▶ Objective
Continue the patent background passage on measuring material in conduits, starting after its last sentence.

All penetrative measurement approaches have the disadvantage of breaching the wall of the conduit. This can be a significant disadvantage where the conduit functions as a containment vessel for hazardous materials. The need to penetrate the conduit wall can also be a significant disadvantage where the site of data collection is temporary (e.g., transient). Moreover, penetration of any conduit requires fabrication of the corresponding fittings and installation of the supporting apparatus (e.g., branch fittings, transducers, shut off valves). When the material is a radioactive gas, installation/maintenance of the penetrative fittings means radioactive contamination.

Within this application several publications are referenced by superscripts composed of arabic numerals within parentheses. Full citations for these, and other, publications may be found at the end of the specification immediately preceding the claims. The disclosures of all these publications in their entireties are hereby expressly incorporated by reference into the present application for the purposes of indicating the background of the present invention and illustrating the state of the art.

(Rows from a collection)

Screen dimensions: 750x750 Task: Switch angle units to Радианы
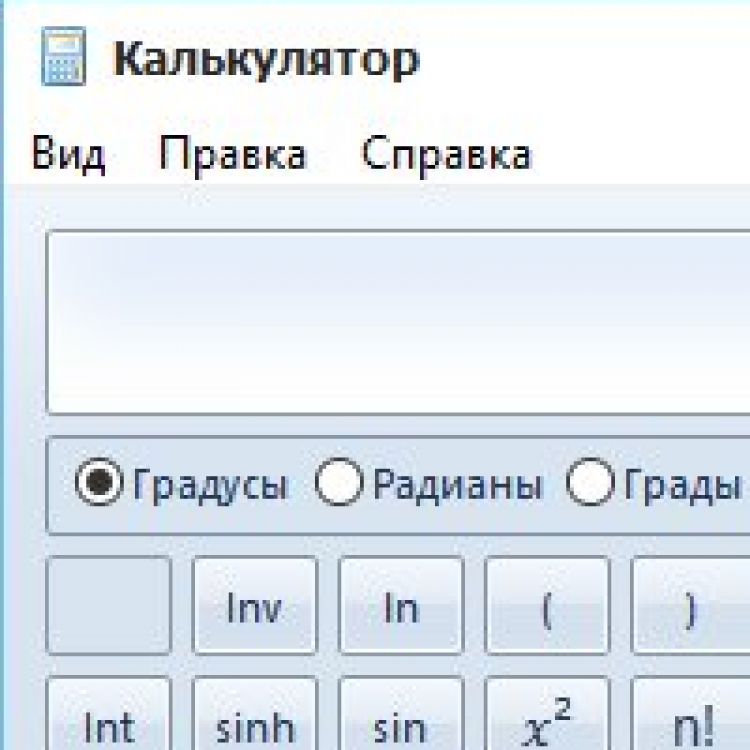click(x=338, y=485)
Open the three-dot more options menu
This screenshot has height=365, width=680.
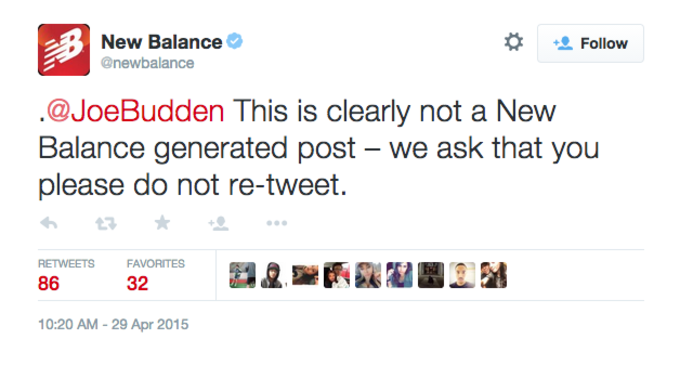pos(277,223)

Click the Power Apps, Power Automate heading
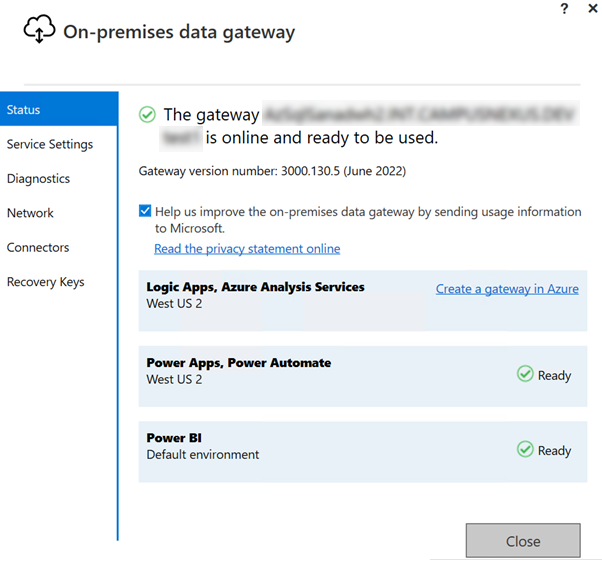pos(238,363)
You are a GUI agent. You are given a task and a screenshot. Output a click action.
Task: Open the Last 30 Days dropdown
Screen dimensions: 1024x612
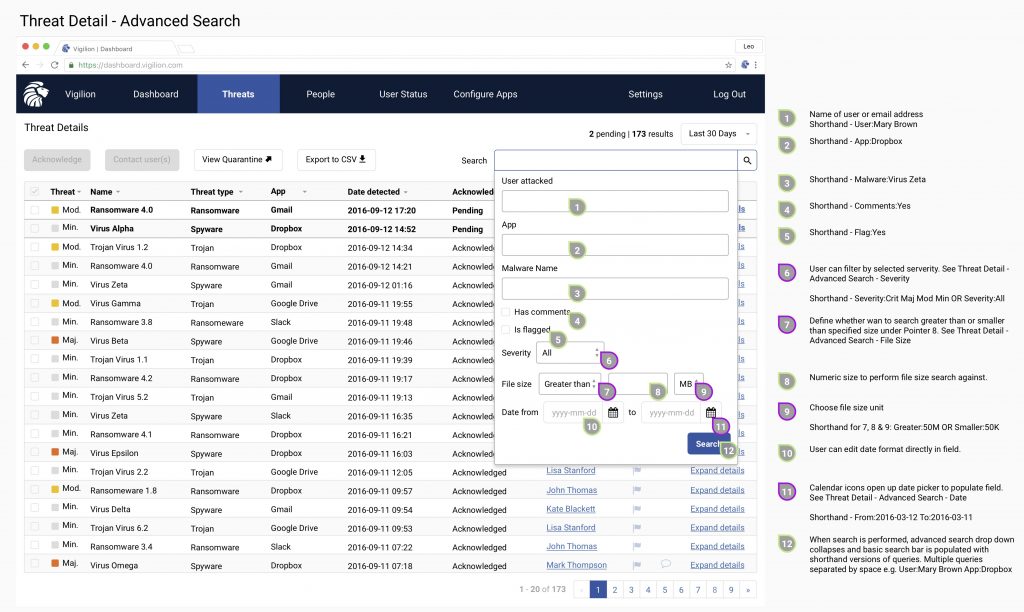click(718, 134)
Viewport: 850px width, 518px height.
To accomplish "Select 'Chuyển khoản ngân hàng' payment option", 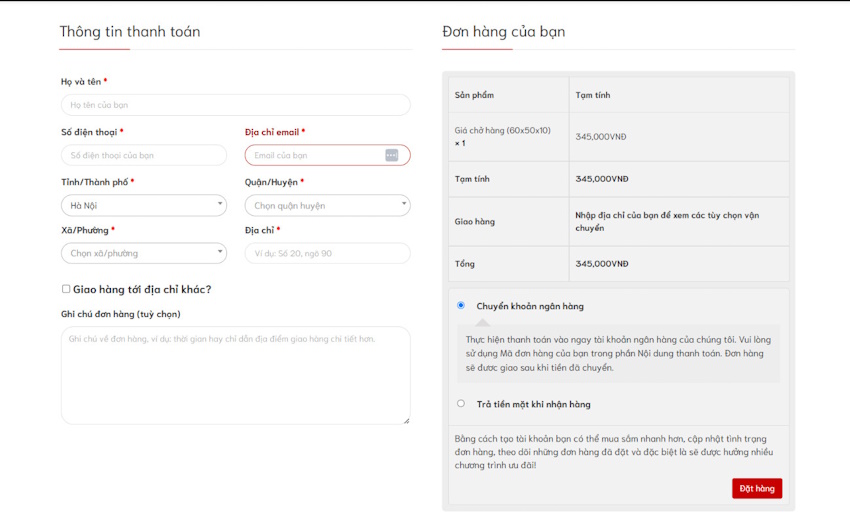I will (461, 305).
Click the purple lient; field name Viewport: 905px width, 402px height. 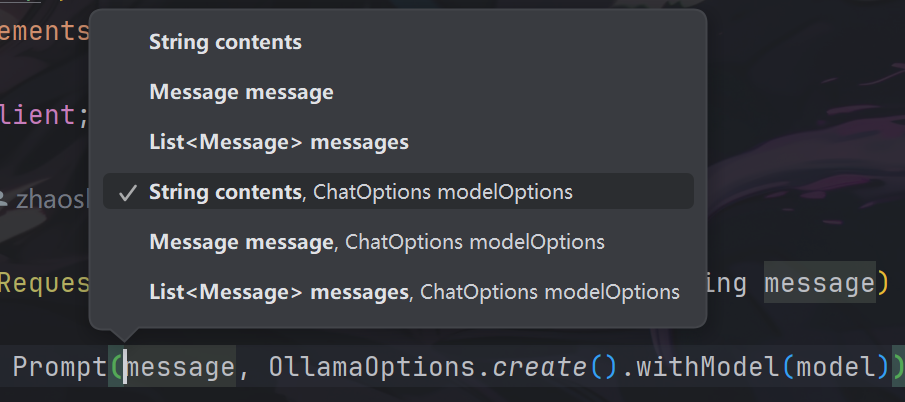tap(38, 114)
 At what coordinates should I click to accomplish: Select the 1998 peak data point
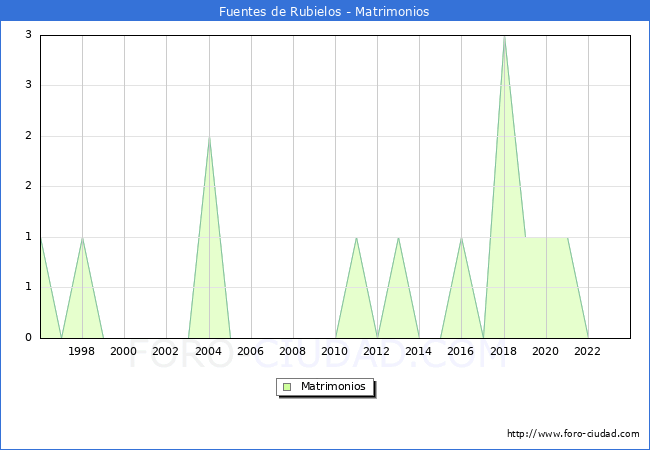click(82, 238)
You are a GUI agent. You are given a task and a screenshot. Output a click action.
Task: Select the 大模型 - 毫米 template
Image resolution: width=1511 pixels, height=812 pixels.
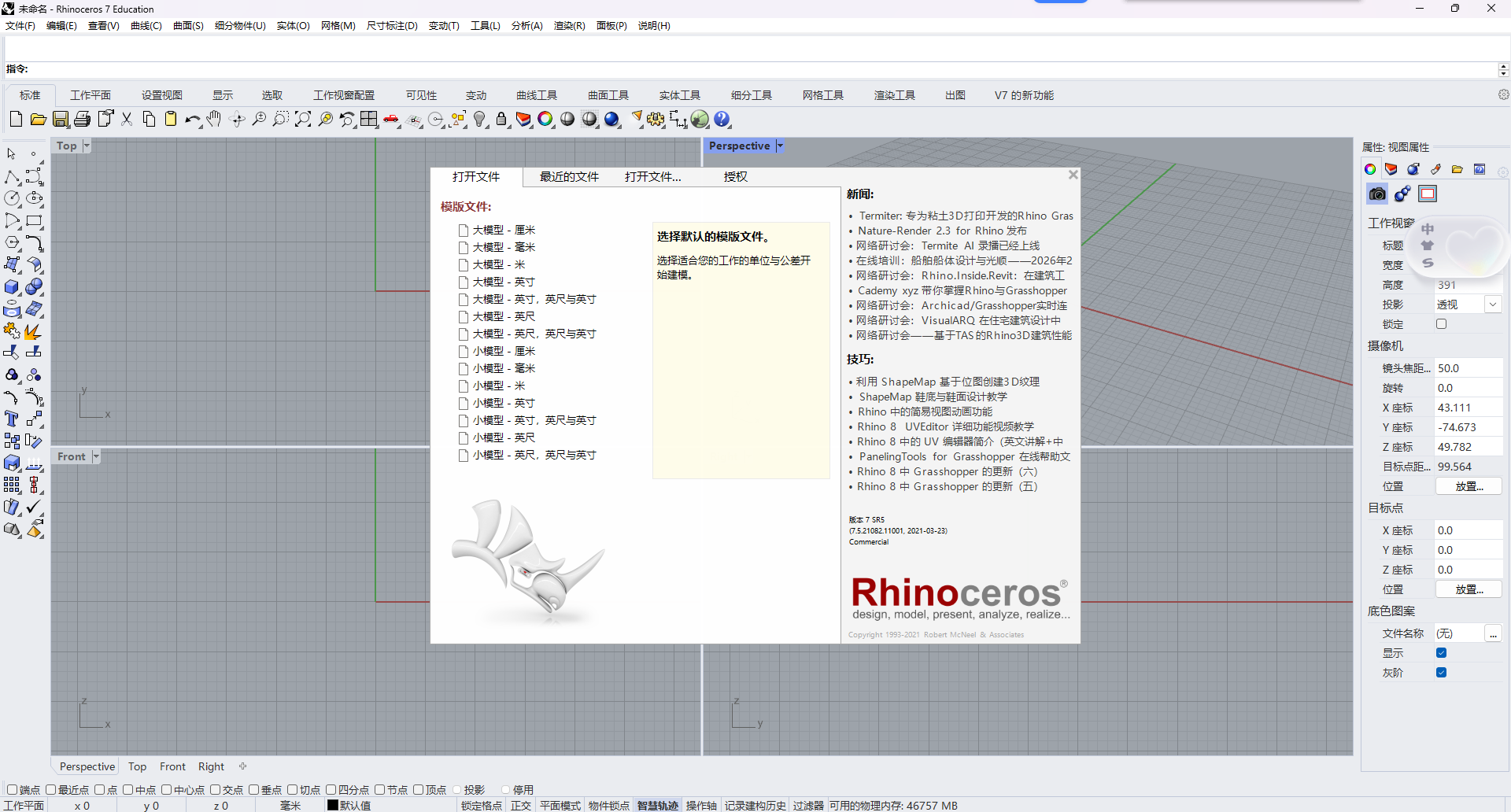504,247
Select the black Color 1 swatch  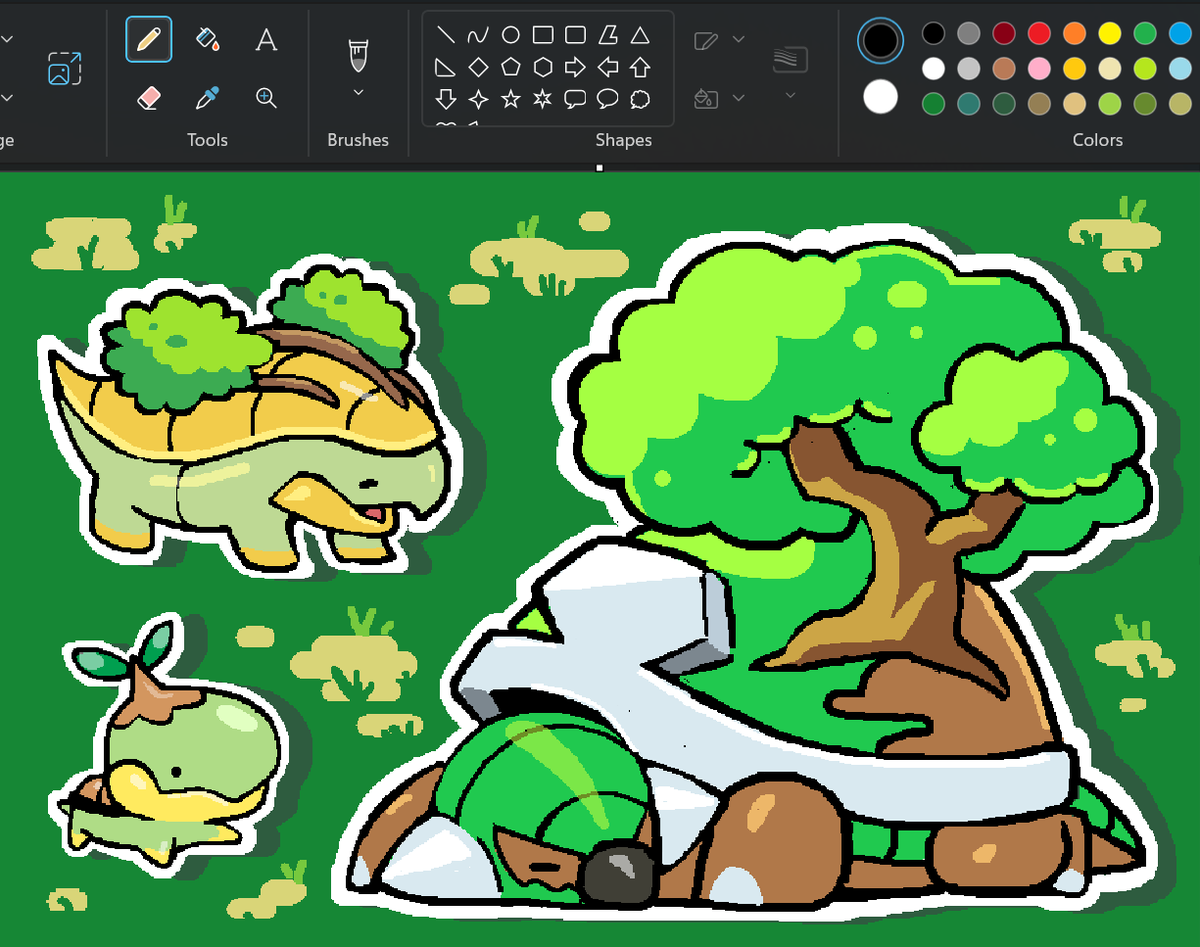click(x=879, y=40)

▶ Result for this exercise
SUMMARY OF THE INVENTION Therefore, there is a particular need for a nonintrusive approach to measuring the flow characteristics of a material (e.g., UF₆) in a conduit. The invention uses a modulated thermal neutron source that is arranged in an external configuration, relative to the conduit. The thermal neutrons activate the material within the conduit (e.g., UF₆ gas). A detector of emitted radiation, which is also arranged in an external configuration, detects the residual activation of the material at a downstream location. Gamma ray detectors are used in this invention but detectors of of other emitted radiation can be used. For example, neutron detectors for counting delayed neutrons downstream could be used although the delayed neutron yield is lower than the delayed gamma yield. The invention provides an important advantage versus the prior art approaches because both the mass flow rate and the fissile content (e.g., ²³⁵U) of difficult to handle materials (e.g., UF₆) can be determined without penetrating the conduit. The fully external nature of the apparatus makes maintenance easier. Another advantage of the invention is that it can be attached and detached in a portable manner. Activation of the fluid in the pipe by external modulated radiation sources and correlating the signal downstream with the modulation also results in much shorter measurement times than are achievable by relying on the inherent radioactivity of a fluid and using two detectors on a pipe and correlating fluctuation produced by density or turbulence in the pipe. These, and other, aspects of the present invention will be better appreciated and understood when considered in conjunction with the following description and the accompanying drawings. It should be understood, however, that the following description, while indicating preferred embodiments of the present invention and numerous specific details thereof, is given by way of illustration and not of limitation. Many changes and modifications may be made within the scope of the present invention without departing from the spirit thereof, and the invention includes all such modifications.

BRIEF DESCRIPTION OF THE DRAWINGS A clear conception of the advantages and features constituting the present invention, and of the components and operation of model systems provided with the present invention, will become more readily apparent by referring to the exemplary, and therefore nonlimiting, embodiments illustrated in the drawings accompanying and forming a part of this specification. It should be noted that the features illustrated in the drawings are not necessarily drawn to scale.

FIG. 1 illustrates a schematic view of a system, representing an embodiment of the present invention;

FIG. 2 illustrates a plot of correlated component of a gamma ray detector resonse and a modulation of a source, representing an embodiment of the present invention; and

FIG. 3 illustrates a block diagram of an exemplary system, representing an embodiment of the present invention.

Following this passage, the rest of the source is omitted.